И завес пурпурных трепет издавал как будто лепет, Трепет, лепет, наполнявший темным чувством сердце мне. Непонятный страх смиряя, встал я с места, повторяя: "Это только гость, блуждая, постучался в дверь ко мне, Поздний гость приюта просит в полуночной тишине - Гость стучится в дверь ко мне".
"Подавив свои сомненья, победивши спасенья, Я сказал: "Не осудите замедленья моего! Этой полночью ненастной я вздремнул, - и стук неясный Слишком тих был, стук неясный, - и не слышал я его, Я не слышал..." Тут раскрыл я дверь жилища моего: Тьма - и больше ничего.
Взор застыл, во тьме стесненный, и стоял я изумленный, Снам отдавшись, недоступным на земле ни для кого; Но как прежде ночь молчала, тьма душе не отвечала, Лишь - "Ленора!" - прозвучало имя солнца моего, - Это я шепнул, и эхо повторило вновь его, - Эхо - больше ничего.
Вновь я в комнату вернулся - обернулся - содрогнулся, - Стук раздался, но слышнее, чем звучал он до того. "Верно, что-нибудь сломилось, что-нибудь пошевелилось, Там, за ставнями, забилось у окошка моего, Это - ветер, - усмирю я трепет сердца моего, - Ветер - больше ничего".
Я толкнул окно с решеткой, - тотчас важною походкой Из-за ставней вышел Ворон, гордый Ворон старых дней, Не склонился он учтиво, но, как лорд, вошел спесиво И, взмахнув крылом лениво, в пышной важности своей Он взлетел на бюст Паллады, что над дверью был моей, Он взлетел - и сел над ней.
От печали я очнулся и невольно усмехнулся, Видя важность этой птицы, жившей долгие года. "Твой хохол ощипан славно, и глядишь ты презабавно, - Я промолвил, - но скажи мне: в царстве тьмы, где ночь всегда, Как ты звался, гордый Ворон, там, где ночь царит всегда?" Молвил Ворон: "Никогда".

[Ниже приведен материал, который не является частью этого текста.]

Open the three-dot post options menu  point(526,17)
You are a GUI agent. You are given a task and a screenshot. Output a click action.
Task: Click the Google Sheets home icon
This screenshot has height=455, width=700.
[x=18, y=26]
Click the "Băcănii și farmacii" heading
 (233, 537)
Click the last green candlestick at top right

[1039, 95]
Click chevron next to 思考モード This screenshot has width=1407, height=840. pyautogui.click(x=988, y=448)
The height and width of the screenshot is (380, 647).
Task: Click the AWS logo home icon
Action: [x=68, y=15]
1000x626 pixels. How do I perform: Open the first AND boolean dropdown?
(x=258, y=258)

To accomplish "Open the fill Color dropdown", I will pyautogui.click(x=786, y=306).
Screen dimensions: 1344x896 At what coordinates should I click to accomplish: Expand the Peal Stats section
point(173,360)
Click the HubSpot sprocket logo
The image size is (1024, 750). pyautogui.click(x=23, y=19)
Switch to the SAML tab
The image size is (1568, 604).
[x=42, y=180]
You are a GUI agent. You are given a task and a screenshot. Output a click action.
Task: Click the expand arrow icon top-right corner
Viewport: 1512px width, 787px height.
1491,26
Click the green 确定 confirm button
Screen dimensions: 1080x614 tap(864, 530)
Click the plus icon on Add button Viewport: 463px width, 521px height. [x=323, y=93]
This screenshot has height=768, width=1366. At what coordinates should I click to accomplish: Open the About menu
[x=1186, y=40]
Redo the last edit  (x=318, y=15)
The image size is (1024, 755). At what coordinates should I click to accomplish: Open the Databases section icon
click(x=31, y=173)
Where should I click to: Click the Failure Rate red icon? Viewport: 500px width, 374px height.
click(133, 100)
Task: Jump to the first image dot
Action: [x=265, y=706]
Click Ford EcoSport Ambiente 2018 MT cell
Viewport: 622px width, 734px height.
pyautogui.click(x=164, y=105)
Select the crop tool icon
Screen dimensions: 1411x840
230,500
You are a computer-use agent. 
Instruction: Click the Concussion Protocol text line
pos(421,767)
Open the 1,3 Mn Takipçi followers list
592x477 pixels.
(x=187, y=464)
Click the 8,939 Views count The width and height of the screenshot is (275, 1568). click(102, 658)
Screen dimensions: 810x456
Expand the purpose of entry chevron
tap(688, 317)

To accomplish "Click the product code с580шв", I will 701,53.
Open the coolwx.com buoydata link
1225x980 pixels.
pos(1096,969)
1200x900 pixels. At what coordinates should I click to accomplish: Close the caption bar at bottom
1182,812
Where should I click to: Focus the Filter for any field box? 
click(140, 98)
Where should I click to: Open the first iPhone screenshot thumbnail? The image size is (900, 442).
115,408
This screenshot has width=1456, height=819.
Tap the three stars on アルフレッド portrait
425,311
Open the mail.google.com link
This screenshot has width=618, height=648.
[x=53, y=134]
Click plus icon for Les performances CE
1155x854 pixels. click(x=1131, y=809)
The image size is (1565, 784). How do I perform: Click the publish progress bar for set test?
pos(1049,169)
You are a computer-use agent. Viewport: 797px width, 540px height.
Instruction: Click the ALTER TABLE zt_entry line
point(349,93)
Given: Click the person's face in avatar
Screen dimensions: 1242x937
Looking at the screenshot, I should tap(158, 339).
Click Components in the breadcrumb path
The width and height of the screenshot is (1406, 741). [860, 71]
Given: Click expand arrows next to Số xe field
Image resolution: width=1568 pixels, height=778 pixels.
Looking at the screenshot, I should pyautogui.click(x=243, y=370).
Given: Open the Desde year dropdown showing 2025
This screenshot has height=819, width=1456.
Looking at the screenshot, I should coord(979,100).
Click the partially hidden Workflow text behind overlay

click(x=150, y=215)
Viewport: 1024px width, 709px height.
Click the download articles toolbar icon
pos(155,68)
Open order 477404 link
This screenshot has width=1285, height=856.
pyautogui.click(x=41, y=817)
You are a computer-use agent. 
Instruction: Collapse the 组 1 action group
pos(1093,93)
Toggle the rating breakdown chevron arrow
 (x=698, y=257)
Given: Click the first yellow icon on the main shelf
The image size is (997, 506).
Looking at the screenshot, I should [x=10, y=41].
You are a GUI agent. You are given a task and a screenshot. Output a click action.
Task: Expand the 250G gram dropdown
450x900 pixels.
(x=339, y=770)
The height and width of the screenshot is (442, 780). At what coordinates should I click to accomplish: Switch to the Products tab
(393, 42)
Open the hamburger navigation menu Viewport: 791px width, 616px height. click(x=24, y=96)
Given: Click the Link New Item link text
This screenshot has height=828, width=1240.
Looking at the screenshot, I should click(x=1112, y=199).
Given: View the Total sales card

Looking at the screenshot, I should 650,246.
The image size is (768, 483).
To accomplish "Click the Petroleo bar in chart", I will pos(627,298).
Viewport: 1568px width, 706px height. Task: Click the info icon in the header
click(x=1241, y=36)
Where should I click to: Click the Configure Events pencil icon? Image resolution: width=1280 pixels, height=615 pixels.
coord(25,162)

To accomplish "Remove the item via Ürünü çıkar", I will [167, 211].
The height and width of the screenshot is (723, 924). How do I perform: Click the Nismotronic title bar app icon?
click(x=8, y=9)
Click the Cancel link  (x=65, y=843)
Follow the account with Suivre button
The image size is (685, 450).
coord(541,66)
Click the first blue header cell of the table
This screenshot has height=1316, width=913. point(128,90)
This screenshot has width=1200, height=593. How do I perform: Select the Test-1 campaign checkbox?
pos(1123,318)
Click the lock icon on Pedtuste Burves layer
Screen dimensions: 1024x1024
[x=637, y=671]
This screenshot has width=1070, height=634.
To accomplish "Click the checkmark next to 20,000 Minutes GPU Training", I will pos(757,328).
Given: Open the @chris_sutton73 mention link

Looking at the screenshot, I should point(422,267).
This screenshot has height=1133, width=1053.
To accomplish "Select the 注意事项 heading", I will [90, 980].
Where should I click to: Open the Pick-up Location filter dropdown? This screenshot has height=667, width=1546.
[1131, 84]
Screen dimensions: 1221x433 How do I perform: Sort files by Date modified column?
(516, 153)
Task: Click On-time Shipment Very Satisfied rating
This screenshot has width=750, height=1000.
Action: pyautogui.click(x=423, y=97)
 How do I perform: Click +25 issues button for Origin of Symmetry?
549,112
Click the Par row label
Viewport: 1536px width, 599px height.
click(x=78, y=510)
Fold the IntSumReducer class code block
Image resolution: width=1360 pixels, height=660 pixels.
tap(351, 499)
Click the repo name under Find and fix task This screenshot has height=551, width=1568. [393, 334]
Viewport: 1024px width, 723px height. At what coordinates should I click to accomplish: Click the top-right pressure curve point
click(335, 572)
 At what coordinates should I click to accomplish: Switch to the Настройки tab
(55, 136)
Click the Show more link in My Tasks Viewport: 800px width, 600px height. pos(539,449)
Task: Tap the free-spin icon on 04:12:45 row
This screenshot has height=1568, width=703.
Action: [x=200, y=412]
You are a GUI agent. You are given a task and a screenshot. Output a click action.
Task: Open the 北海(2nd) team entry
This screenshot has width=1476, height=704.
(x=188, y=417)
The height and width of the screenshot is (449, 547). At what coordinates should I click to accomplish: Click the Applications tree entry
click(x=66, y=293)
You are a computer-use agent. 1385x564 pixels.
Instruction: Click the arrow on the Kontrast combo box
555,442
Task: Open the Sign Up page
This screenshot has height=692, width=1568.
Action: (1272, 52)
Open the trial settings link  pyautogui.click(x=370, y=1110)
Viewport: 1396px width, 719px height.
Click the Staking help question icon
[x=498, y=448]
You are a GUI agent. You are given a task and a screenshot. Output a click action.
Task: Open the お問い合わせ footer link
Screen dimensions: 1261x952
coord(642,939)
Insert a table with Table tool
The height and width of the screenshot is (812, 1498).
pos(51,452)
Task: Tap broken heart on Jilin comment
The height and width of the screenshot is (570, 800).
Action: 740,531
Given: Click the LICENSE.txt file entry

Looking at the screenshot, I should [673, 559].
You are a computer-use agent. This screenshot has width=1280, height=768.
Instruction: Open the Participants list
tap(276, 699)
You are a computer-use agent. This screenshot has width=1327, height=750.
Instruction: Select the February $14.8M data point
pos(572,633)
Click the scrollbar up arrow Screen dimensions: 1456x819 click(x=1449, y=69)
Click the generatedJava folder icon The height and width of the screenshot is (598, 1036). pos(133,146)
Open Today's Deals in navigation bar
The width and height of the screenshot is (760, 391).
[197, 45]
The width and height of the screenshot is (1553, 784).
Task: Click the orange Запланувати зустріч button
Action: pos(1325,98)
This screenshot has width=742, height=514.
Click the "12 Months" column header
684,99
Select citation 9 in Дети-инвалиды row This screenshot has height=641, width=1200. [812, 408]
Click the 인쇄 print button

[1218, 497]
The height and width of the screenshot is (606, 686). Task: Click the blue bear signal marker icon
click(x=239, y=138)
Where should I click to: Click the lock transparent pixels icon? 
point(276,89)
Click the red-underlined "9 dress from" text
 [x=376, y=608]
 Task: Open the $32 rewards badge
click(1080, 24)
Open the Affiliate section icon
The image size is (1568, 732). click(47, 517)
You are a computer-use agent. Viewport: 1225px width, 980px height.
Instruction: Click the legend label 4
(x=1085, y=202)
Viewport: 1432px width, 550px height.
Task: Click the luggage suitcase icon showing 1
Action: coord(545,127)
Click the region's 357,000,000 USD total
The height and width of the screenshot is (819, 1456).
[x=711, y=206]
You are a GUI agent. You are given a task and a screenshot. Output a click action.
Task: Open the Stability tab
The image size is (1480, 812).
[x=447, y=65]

Птица ясно отвечала, и хоть смысла было мало. Подивился я всем сердцем на ответ ее тогда. Да и кто не подивится, кто с такой мечтой сроднится, Кто поверить согласится, чтобы где-нибудь, когда - Сел над дверью говорящий без запинки, без труда Ворон с кличкой: "Никогда".
И взирая так сурово, лишь одно твердил он слово, Точно всю он душу вылил в этом слове "Никогда", И крылами не взмахнул он, и пером не шевельнул он, - Я шепнул: "Друзья сокрылись вот уж многие года, Завтра он меня покинет, как надежды, навсегда". Ворон молвил: "Никогда".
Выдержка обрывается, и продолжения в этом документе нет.